Из подобных сочинений дез Эссент, ради любопытства, прочел произведения госпожи Свечиной, русской генеральши, жившей в Париже, с которой самые ревностные католики домогались знакомства; ее сочинения наводили на него убийственную скуку, так плохи, так ничтожны были; они напоминали собой эхо, отдающееся в маленькой домовой церкви, где надутые и законсервированные молящиеся бормочут молитвы и в то же время потихоньку спрашивают друг друга о новостях, с таинственным и глубокомысленным видом повторяют друг другу общие места о политике, о предсказаниях барометра и о погоде.
Но были и хуже: лауреатка госпожа Огюста Кравен, премированная французским Институтом, авторша «Рассказа сестры», «Элианы», «Флеранж», поддержанных всей апостольской прессой, возносившей осанны и аллилуйи. Дез Эссент представить себе не мог, что можно писать подобные ничтожности. По мыслям эти книги были так глупы, написаны таким скучным языком, что благодаря этому становились, пожалуй, единственными в своем роде.

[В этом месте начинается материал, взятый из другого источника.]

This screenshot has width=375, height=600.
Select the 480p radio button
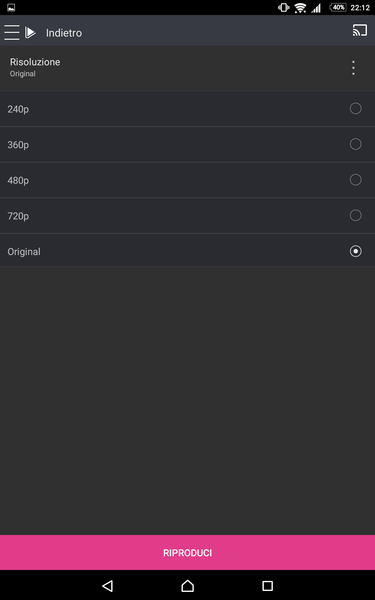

Не обладая нетронутой душой и не будучи от природы сентиментальным, конечно, не среди женщин мог найти дез Эссент литературное убежище, подходящее к его вкусам.
Все же он умудрился с терпеливым вниманием отведать сочинений гениальной девицы из группы синих чулков; но все его усилия были напрасны; он уже не мог дотронуться до этого «Дневника» и до этих «Писем», в которых Эжени де Герен без всякой скромности прославляет чудесный талант своего брата, кропавшего стихи, и с таким простодушием, с такой грацией, что нужно дойти до произведений де Жуи и Экушар-Лебрена, чтобы встретить такие же новые и смелые сочинения. Также тщетно старался он понять наслаждение от сочинений, в которых встречаются, например, такие места:
«Сегодня утром я повесила над кроватью папа крест, который дала ему вчера одна маленькая девочка»; «Мими и я приглашены на завтра присутствовать у г-на Рокье на освящении колокола; эта поездка мне нравится»; или отмечают следующие важные события: «надела себе на шею медальон с изображением Пресвятой Девы, присланный мне Луизой, для предохранения от холеры»; или же поэзия такого рода: «О прекрасный луч луны, упавший на Евангелие, которое я читала», – наконец, такие тонкие и остроумные наблюдения: «Когда я вижу проходящего мимо креста человека, который снимает шляпу и крестится, я говорю себе: вот идет христианин».